What this task involves ▸
Sort through the entries below and pull out lines containing the word "icon".

(Records contained in a dataset)
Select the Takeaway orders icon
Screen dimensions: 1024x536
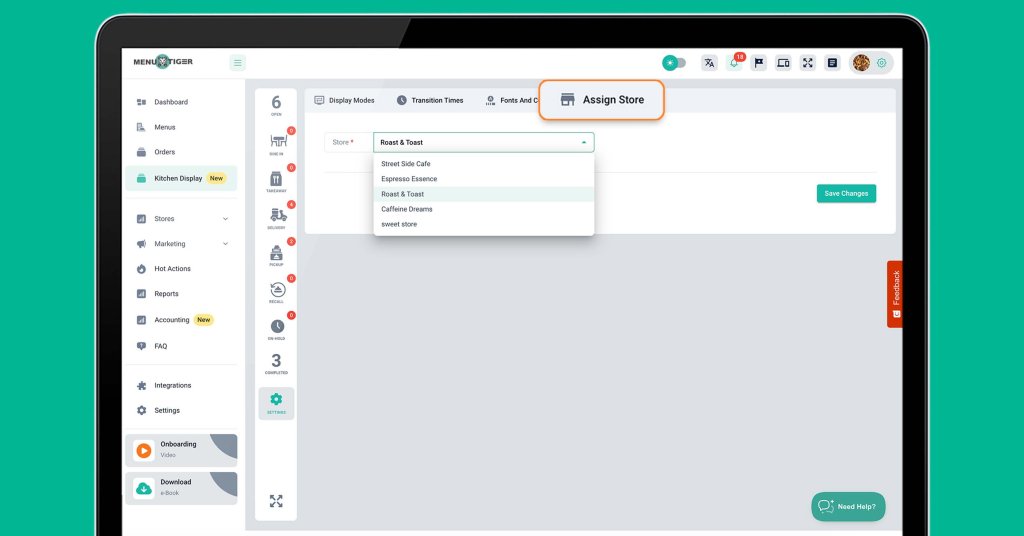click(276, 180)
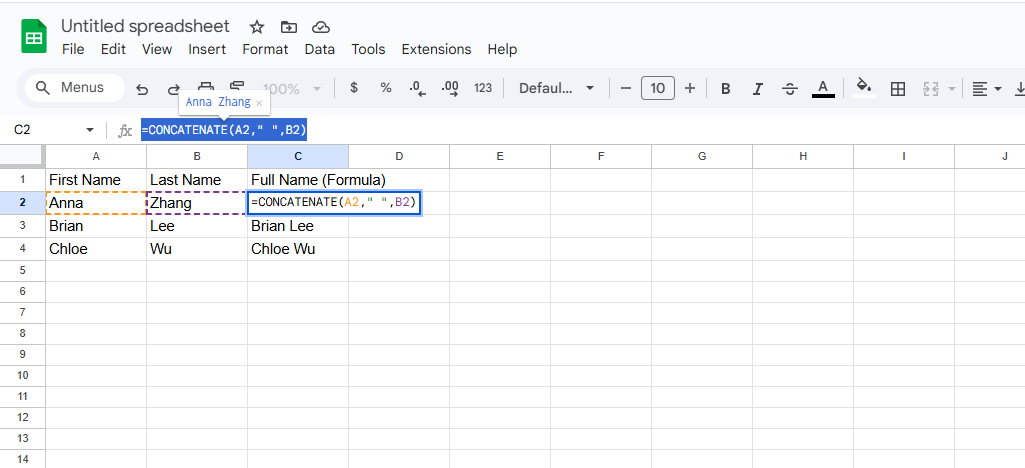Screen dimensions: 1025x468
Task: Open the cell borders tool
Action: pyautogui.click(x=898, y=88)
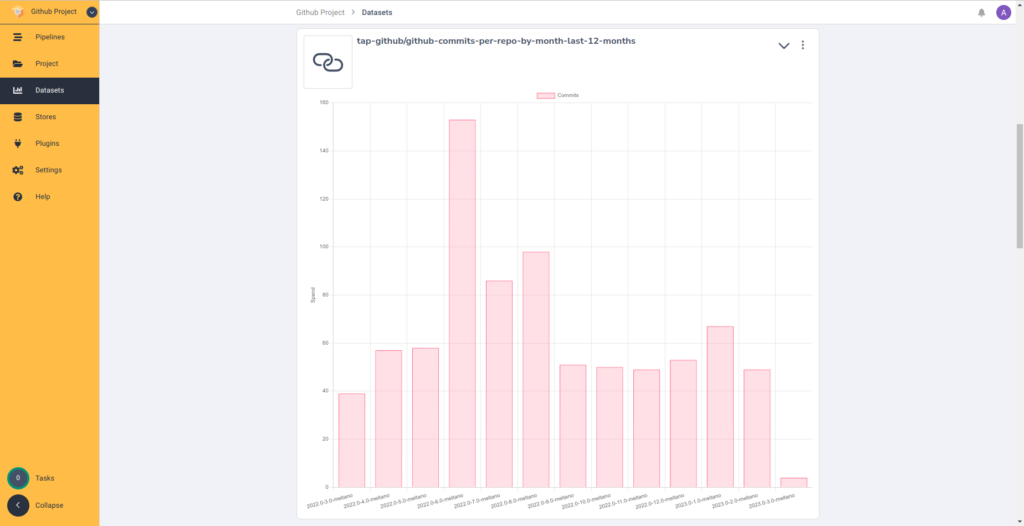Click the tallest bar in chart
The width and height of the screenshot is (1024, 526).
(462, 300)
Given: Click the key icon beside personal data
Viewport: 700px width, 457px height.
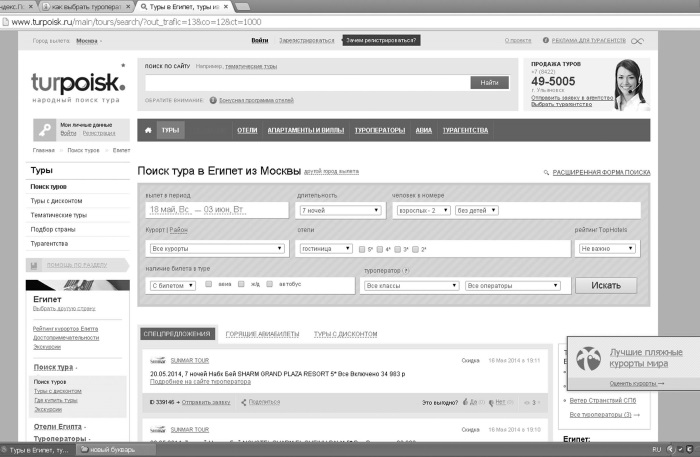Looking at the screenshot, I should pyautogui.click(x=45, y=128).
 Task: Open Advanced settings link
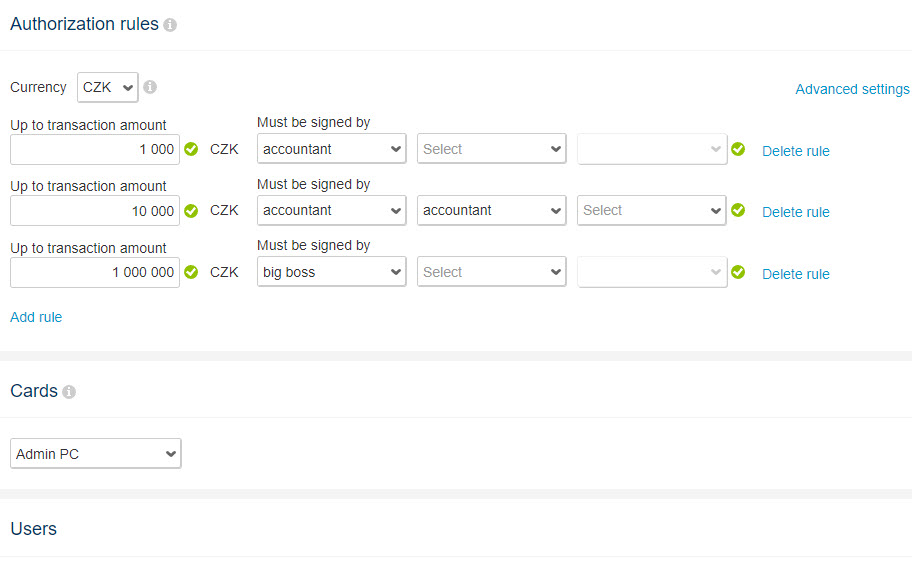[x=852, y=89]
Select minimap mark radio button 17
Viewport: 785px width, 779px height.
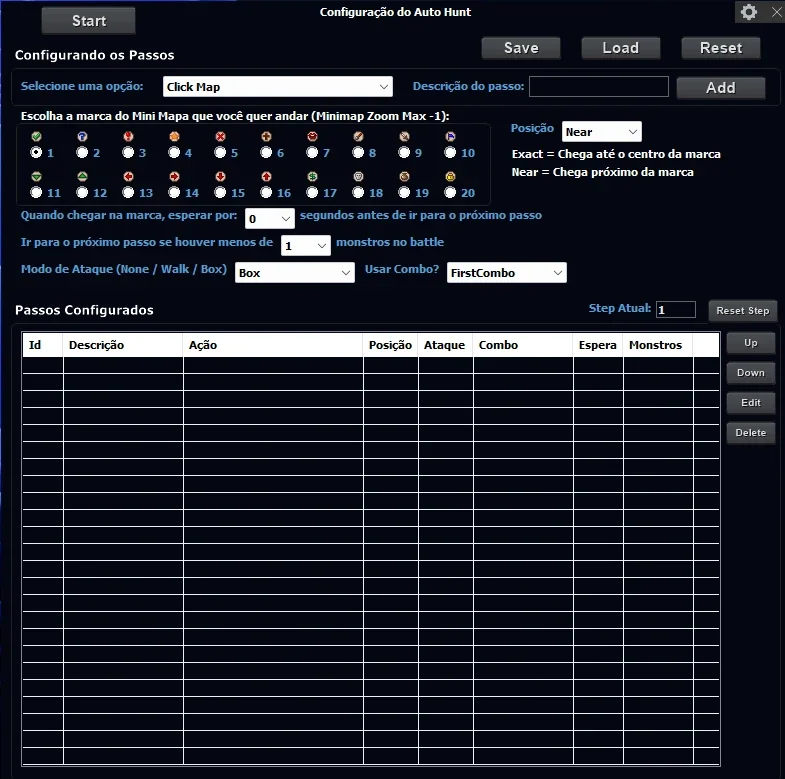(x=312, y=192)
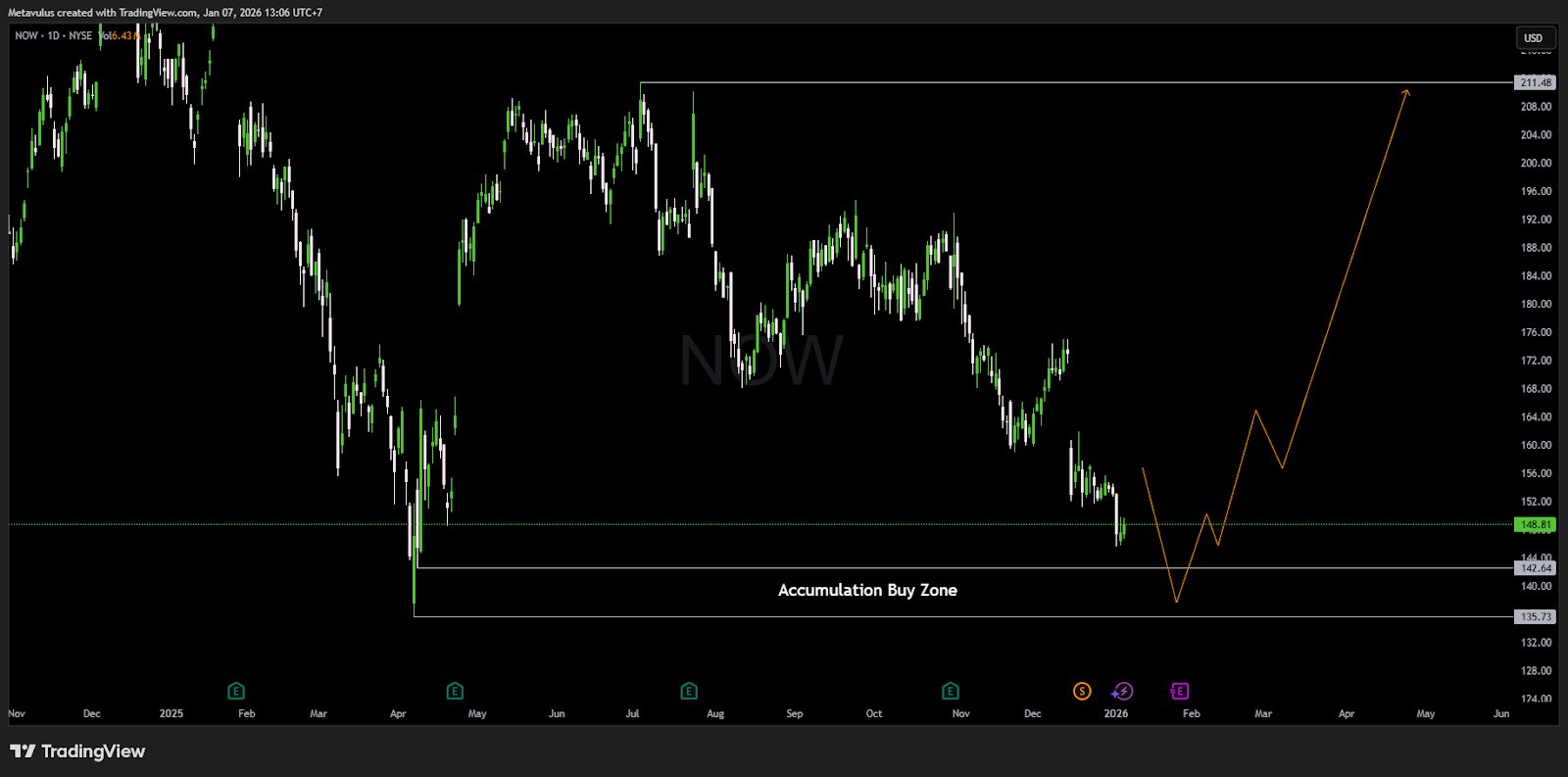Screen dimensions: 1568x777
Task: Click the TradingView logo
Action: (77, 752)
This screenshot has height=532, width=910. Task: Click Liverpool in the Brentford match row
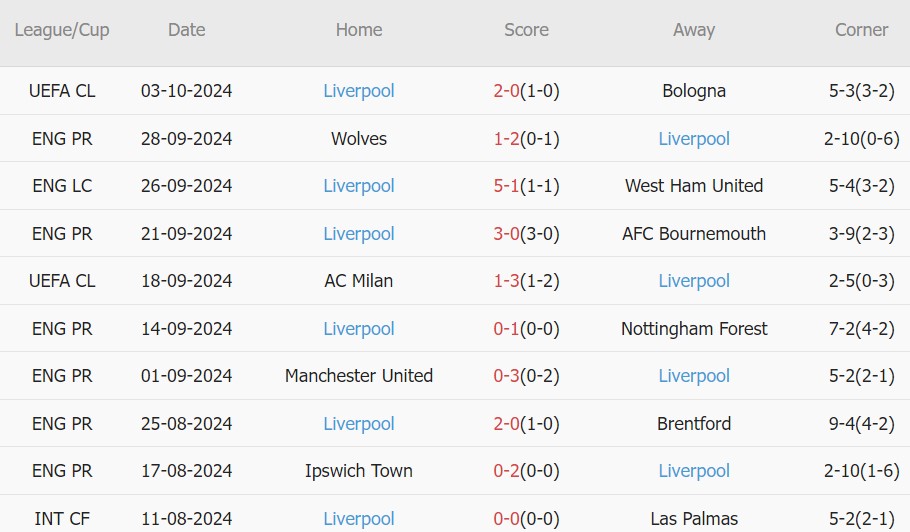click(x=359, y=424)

Answer to this exercise ▸
Select the Takeaway orders icon
Given: Click the key icon beside personal data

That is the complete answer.